Il fenomeno della dipendenza tecnologica è un’altra preoccupazione centrale. La crescente fiducia nell’AI per la produzione di contenuti, la presa di decisioni e il supporto in attività quotidiane solleva problemi legati alla valutazione della qualità dei contenuti generati. Se da un lato l’AI può offrire risultati migliori o più sicuri rispetto agli esseri umani in certi ambiti, dall’altro è fondamentale stabilire criteri per valutare in modo critico l’affidabilità degli output. Il rischio che si corre, infatti, è quello di delegare decisioni cruciali all’AI senza una comprensione adeguata dei suoi limiti, con conseguenze pericolose per la società.
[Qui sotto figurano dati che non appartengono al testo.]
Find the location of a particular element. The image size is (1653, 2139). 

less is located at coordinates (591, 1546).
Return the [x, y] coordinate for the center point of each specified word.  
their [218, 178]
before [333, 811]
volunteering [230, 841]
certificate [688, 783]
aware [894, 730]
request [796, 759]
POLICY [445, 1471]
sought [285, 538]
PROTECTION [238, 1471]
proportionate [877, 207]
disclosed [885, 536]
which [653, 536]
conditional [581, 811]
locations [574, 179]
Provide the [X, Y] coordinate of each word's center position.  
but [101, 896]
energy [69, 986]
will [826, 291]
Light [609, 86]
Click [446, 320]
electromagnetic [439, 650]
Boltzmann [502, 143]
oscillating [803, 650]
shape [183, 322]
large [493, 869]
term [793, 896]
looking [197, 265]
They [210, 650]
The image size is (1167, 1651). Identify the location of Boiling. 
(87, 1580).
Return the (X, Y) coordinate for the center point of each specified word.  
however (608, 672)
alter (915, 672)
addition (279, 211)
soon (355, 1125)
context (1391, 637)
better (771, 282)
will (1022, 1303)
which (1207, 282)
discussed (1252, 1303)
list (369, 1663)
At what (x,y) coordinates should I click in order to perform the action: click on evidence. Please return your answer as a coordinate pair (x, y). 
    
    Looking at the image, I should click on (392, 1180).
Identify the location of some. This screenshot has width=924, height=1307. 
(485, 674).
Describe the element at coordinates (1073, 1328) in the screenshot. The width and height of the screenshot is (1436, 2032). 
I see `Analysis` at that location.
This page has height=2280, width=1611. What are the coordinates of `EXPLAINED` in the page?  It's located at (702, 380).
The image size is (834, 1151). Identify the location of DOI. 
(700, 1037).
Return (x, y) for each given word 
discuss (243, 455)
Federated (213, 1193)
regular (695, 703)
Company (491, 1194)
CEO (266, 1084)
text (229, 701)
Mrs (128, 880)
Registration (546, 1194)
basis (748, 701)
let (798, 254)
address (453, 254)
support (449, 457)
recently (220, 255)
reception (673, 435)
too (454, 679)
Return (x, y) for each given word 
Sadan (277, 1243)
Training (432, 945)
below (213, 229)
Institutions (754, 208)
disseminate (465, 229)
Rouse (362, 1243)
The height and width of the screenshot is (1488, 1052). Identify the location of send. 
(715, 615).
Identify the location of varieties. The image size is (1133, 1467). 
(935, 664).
In un contesto come quello attuale, dove l’AI generativa sta assumendo un ruolo sempre più centrale, è essenziale affrontare questi temi con un approccio critico e consapevole. La ricerca e l’educazione devono essere in grado di integrare l’uso dell’AI senza che essa prevalga sul pensiero critico, sulla pluralità delle visioni e sull’inclusività delle voci marginalizzate. Inoltre, la sfida epistemologica deve essere affrontata non solo con attenzione alle tecnologie in sé, ma anche con uno sguardo orientato alla costruzione di una conoscenza più equa e diversificata, che tenga conto delle disuguaglianze esistenti e non ne rinforzi i pregiudizi.